[A block of data]
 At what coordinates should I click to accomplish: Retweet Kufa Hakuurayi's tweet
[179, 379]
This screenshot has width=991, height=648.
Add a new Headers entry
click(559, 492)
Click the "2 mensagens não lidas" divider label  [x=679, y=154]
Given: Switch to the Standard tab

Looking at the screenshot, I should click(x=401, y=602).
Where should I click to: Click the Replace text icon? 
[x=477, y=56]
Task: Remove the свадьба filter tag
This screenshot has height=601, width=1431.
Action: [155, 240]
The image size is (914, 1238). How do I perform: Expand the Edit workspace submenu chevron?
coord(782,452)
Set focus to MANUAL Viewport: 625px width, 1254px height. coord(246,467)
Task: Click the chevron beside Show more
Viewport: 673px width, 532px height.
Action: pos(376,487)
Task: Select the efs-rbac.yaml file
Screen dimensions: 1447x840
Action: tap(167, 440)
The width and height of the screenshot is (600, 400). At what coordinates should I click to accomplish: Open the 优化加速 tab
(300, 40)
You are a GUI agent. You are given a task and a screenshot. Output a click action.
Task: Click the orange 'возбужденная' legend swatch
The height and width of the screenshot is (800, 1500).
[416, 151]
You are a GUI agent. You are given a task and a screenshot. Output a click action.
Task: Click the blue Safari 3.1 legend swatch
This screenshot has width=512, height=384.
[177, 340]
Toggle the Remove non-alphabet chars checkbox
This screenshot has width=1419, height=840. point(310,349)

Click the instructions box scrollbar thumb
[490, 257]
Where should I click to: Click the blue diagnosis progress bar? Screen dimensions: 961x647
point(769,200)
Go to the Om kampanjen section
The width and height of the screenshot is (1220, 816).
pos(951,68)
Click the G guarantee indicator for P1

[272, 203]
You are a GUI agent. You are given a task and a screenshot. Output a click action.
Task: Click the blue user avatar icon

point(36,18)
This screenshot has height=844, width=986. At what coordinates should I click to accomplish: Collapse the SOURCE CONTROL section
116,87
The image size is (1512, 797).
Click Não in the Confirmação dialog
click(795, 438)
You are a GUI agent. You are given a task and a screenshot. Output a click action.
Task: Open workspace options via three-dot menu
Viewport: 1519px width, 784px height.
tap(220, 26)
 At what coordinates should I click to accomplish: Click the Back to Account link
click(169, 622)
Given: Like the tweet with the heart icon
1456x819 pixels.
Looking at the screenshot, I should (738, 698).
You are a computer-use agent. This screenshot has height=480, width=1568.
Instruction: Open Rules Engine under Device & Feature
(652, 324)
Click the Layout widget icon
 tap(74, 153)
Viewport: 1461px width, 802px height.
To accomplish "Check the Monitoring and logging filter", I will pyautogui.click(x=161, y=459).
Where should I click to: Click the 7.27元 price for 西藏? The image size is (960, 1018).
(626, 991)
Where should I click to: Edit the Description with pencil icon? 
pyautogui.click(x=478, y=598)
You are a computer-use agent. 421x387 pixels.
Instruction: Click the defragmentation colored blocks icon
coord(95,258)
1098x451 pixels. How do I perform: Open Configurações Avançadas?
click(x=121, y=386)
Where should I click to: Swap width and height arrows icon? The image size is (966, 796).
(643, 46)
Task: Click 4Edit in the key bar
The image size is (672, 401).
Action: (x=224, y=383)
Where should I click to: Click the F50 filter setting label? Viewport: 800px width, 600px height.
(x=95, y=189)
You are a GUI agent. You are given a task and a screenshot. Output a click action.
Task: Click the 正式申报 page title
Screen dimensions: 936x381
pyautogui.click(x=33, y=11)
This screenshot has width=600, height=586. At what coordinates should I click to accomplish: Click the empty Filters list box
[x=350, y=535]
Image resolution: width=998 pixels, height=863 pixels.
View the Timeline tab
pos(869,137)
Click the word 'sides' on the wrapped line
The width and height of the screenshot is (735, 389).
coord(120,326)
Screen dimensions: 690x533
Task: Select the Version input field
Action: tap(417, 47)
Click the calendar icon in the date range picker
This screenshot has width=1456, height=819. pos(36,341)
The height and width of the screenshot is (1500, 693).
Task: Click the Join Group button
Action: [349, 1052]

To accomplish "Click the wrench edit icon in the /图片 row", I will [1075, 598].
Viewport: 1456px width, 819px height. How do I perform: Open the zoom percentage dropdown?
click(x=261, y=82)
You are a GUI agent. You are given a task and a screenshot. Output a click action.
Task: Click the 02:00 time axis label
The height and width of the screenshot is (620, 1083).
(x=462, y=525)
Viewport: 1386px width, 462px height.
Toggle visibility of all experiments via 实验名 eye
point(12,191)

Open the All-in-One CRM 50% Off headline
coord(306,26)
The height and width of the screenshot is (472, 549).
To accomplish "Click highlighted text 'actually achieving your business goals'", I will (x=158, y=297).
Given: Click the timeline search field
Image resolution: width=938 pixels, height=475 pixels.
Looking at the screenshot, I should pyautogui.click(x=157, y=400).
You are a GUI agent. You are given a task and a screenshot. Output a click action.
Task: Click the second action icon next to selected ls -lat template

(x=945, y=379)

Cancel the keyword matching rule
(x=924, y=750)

Written request — Copy the records from the line with "will [1075, 598]." to the line with "click(x=261, y=82)", requests included, and offset every coordinate in the answers by 47.

Right answer —
To accomplish "Click the wrench edit icon in the /图片 row", I will [1122, 645].
Viewport: 1456px width, 819px height. How do I perform: Open the zoom percentage dropdown?
click(x=308, y=129)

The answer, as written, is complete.